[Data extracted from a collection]
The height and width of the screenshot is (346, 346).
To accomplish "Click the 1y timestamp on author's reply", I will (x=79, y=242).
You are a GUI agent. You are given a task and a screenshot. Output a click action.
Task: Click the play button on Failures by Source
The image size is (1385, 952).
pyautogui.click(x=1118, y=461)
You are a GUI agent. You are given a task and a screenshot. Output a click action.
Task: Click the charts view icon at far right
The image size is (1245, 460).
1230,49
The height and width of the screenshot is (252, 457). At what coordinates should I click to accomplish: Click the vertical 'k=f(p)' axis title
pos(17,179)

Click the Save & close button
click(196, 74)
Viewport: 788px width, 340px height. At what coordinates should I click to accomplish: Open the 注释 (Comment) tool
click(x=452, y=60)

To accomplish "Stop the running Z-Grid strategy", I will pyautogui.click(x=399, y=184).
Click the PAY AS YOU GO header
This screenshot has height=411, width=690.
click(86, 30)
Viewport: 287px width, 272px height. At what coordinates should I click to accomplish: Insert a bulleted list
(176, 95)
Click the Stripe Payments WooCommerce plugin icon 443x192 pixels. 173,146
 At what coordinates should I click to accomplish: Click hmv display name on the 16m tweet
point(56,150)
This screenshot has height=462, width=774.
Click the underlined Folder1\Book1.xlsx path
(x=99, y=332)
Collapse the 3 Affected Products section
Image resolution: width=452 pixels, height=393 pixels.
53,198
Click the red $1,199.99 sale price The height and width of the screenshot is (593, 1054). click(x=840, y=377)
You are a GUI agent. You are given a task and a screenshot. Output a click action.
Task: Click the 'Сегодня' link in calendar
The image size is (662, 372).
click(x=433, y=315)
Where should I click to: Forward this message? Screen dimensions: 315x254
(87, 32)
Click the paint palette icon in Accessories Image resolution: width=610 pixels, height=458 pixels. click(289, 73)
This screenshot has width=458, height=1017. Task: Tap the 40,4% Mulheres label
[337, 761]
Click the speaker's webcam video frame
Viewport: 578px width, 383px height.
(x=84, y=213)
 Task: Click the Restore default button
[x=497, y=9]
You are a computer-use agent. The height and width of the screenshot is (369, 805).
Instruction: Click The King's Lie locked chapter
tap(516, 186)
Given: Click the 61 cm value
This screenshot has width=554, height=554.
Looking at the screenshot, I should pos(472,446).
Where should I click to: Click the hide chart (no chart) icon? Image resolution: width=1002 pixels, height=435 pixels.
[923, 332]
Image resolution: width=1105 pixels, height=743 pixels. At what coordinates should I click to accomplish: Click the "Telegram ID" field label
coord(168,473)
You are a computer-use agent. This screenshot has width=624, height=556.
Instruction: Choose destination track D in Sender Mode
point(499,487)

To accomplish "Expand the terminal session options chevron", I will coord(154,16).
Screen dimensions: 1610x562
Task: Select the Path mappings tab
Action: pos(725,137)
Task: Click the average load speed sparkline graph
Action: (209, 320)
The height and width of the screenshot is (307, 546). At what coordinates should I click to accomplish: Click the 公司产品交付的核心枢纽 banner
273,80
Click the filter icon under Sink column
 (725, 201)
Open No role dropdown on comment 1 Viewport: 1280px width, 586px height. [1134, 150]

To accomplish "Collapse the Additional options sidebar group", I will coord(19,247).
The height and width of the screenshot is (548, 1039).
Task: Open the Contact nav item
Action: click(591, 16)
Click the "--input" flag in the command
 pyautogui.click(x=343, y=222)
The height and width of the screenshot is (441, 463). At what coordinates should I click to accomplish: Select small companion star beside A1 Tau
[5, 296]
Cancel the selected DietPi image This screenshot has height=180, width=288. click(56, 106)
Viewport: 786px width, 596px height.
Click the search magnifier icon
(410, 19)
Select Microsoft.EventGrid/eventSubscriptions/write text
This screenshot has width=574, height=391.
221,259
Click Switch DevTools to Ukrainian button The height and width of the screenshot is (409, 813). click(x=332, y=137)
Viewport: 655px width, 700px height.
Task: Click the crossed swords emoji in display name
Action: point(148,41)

WHAT YOU SHOULD DO
Exactly as written, please output every entry.

RESPONSE AREA
The height and width of the screenshot is (346, 346).
To accomplish "Click the 1y timestamp on author's reply", I will (x=79, y=242).
You are a GUI agent. You are given a task and a screenshot. Output a click action.
Task: Click the play button on Failures by Source
The image size is (1385, 952).
pyautogui.click(x=1118, y=461)
You are a GUI agent. You are given a task and a screenshot. Output a click action.
Task: Click the charts view icon at far right
The image size is (1245, 460).
1230,49
The height and width of the screenshot is (252, 457). At what coordinates should I click to accomplish: Click the vertical 'k=f(p)' axis title
pos(17,179)

Click the Save & close button
click(196, 74)
Viewport: 788px width, 340px height. At what coordinates should I click to accomplish: Open the 注释 (Comment) tool
click(x=452, y=60)

To accomplish "Stop the running Z-Grid strategy", I will pyautogui.click(x=399, y=184).
Click the PAY AS YOU GO header
This screenshot has height=411, width=690.
click(86, 30)
Viewport: 287px width, 272px height. At what coordinates should I click to accomplish: Insert a bulleted list
(176, 95)
Click the Stripe Payments WooCommerce plugin icon 443x192 pixels. 173,146
 At what coordinates should I click to accomplish: Click hmv display name on the 16m tweet
point(56,150)
This screenshot has height=462, width=774.
Click the underlined Folder1\Book1.xlsx path
(x=99, y=332)
Collapse the 3 Affected Products section
Image resolution: width=452 pixels, height=393 pixels.
53,198
Click the red $1,199.99 sale price The height and width of the screenshot is (593, 1054). click(x=840, y=377)
You are a GUI agent. You are given a task and a screenshot. Output a click action.
Task: Click the 'Сегодня' link in calendar
The image size is (662, 372).
click(x=433, y=315)
Where should I click to: Forward this message? Screen dimensions: 315x254
(87, 32)
Click the paint palette icon in Accessories Image resolution: width=610 pixels, height=458 pixels. click(289, 73)
This screenshot has width=458, height=1017. Task: Tap the 40,4% Mulheres label
[337, 761]
Click the speaker's webcam video frame
Viewport: 578px width, 383px height.
(x=84, y=213)
 Task: Click the Restore default button
[x=497, y=9]
You are a computer-use agent. The height and width of the screenshot is (369, 805).
Instruction: Click The King's Lie locked chapter
tap(516, 186)
Given: Click the 61 cm value
This screenshot has width=554, height=554.
Looking at the screenshot, I should pos(472,446).
Where should I click to: Click the hide chart (no chart) icon? Image resolution: width=1002 pixels, height=435 pixels.
[923, 332]
Image resolution: width=1105 pixels, height=743 pixels. At what coordinates should I click to accomplish: Click the "Telegram ID" field label
coord(168,473)
You are a computer-use agent. This screenshot has width=624, height=556.
Instruction: Choose destination track D in Sender Mode
point(499,487)

To accomplish "Expand the terminal session options chevron", I will coord(154,16).
Screen dimensions: 1610x562
Task: Select the Path mappings tab
Action: pos(725,137)
Task: Click the average load speed sparkline graph
Action: (209, 320)
The height and width of the screenshot is (307, 546). At what coordinates should I click to accomplish: Click the 公司产品交付的核心枢纽 banner
273,80
Click the filter icon under Sink column
 (725, 201)
Open No role dropdown on comment 1 Viewport: 1280px width, 586px height. [1134, 150]

To accomplish "Collapse the Additional options sidebar group", I will coord(19,247).
The height and width of the screenshot is (548, 1039).
Task: Open the Contact nav item
Action: click(591, 16)
Click the "--input" flag in the command
 pyautogui.click(x=343, y=222)
The height and width of the screenshot is (441, 463). At what coordinates should I click to accomplish: Select small companion star beside A1 Tau
[5, 296]
Cancel the selected DietPi image This screenshot has height=180, width=288. click(56, 106)
Viewport: 786px width, 596px height.
Click the search magnifier icon
(410, 19)
Select Microsoft.EventGrid/eventSubscriptions/write text
This screenshot has width=574, height=391.
221,259
Click Switch DevTools to Ukrainian button The height and width of the screenshot is (409, 813). click(x=332, y=137)
Viewport: 655px width, 700px height.
Task: Click the crossed swords emoji in display name
Action: point(148,41)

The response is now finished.